The chamber said the Canadian rules also contradict American rules in the binational waterway. The U.S. Environmental Protection Agency recently decided that new ships that operate solely in the Great Lakes-St. Lawrence, and are built after 2009, face the exact same hurdles to install systems as older ships. The EPA’s rationale is that due to vessel design, operating conditions such as water temperature and turbidity, trade patterns, voyage length and other issues, there are no current ballast water management systems that are practical or suitable for Great Lakes-St. Lawrence vessels. Accordingly, the reasons for the pre- and post-2009 distinction drawn by the Canadian government for purposes of an earlier (2024) compliance date, without any proven evidence in support of it, remain “completely irrational and puzzling in the circumstances,” the chamber said.

Gregg Ruhl, CEO of Algoma Central Corp., which owns and operates the largest Canadian domestic fleet on the Great Lakes, said targeting new vessels could perversely lead to ship operators prolonging the life of older, less-efficient ships.

“Algoma Central has spent over $500 million to renew our Great Lakes fleet with 11 brand-new vessels that are 40 percent more carbon-efficient and are equipped with scrubbers that virtually eliminate many air pollutants,” Ruhl said. “We are environmental leaders and yet we are being penalized with unfair and impossible expectations. Does it make sense for companies to invest in fleet renewal if it puts them at a disadvantage to their competitors?”

Canada Steamship Lines, a division of The CSL Group (CSL), which has also built seven new ships in the past decade, recently trialed a ballast water treatment system on a Great Lakes vessel built in 2012. Louis Martel, president and CEO of CSL, said the early results show that the purchase and installation costs are well above government modeling, that the operational costs of the system, including trading delays caused by system constraints are higher than anticipated, and most importantly, that the system is not yet able to consistently meet regulatory environmental performance criteria.

“Environmental protection is extremely important to us,” Martel said. “Canadian regulators should have taken the time necessary to gain experience from our prototype and crafted smarter legislation based on science and economic fairness. We fear it is likely these regulations will produce unintended negative consequences on Canadian industries, consumers, and the environment.”

The chamber said the amendments also violate several policy objectives in its enabling legislation, the Canada Shipping Act, including the development of a regulatory scheme that encourages viable, effective and economical marine transportation and commerce; the promotion of an efficient marine transportation system; encouraging the harmonization of marine practices; and the establishment of an effective inspection and enforcement program (e.g. as ships would be penalized for not complying with something currently impossible to comply with.)

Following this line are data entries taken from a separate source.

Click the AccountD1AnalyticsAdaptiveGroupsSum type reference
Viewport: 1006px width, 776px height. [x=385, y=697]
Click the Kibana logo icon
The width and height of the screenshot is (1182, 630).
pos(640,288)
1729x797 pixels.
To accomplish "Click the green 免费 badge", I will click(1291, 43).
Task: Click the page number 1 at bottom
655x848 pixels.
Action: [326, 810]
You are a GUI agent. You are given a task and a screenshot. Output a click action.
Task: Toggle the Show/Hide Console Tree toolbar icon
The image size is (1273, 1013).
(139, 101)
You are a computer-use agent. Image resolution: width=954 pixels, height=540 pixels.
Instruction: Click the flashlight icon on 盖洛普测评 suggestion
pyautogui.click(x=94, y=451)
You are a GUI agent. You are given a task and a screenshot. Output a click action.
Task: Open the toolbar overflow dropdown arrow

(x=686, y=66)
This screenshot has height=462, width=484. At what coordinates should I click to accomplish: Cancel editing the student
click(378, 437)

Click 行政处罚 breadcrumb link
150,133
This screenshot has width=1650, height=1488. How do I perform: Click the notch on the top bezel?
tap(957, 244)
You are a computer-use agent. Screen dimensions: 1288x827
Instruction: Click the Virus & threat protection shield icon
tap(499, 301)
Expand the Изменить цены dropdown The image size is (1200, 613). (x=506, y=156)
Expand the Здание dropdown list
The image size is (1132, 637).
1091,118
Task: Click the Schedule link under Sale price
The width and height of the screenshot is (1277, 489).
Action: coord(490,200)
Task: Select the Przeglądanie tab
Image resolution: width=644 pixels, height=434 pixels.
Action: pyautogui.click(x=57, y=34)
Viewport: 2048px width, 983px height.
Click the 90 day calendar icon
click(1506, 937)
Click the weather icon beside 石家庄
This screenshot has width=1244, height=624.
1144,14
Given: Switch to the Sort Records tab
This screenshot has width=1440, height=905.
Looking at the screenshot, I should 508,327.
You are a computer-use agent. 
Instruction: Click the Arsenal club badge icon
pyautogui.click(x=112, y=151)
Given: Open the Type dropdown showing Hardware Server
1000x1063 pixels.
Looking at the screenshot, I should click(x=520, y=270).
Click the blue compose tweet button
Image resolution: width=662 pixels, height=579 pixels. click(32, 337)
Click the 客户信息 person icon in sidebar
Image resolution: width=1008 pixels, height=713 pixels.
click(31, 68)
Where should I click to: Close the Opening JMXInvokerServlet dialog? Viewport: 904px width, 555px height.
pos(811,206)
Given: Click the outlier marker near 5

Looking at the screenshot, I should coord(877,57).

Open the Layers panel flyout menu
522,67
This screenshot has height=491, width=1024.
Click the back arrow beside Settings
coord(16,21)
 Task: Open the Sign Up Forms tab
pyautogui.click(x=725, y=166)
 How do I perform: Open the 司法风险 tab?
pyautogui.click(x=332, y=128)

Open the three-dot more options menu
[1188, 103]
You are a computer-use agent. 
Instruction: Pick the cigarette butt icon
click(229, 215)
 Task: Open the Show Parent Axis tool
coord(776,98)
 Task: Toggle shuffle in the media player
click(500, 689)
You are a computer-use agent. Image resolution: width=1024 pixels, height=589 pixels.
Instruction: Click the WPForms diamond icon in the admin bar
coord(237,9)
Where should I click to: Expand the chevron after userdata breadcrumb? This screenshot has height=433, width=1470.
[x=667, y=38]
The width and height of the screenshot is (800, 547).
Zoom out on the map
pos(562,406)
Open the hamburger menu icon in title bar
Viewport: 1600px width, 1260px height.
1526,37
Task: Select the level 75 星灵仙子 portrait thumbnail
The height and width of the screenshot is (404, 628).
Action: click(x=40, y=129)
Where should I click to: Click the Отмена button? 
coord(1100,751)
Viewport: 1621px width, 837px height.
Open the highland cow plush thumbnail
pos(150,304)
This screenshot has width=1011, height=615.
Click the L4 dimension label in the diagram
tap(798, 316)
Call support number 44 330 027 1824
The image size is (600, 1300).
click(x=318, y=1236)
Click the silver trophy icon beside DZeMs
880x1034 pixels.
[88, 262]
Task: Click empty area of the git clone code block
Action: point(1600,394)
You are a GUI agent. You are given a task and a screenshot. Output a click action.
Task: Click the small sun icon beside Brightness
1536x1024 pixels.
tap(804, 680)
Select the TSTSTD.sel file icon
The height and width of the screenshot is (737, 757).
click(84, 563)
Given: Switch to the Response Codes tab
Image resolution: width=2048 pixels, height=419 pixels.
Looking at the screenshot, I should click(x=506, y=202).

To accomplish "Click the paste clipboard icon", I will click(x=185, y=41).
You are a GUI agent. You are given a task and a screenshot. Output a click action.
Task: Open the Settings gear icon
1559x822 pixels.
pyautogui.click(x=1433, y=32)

“The Canadian government is imposing a half-baked solution onto Canada’s ‘hometown’ fleet that would add minimal environmental benefit while imposing a significant economic impact on the important Great Lakes-St. Lawrence trade corridor,” Burrows said. “Simply put, some of our shipowners will be spending millions on technology that may not work, while our government provides favorable treatment to our U.S. competitors.”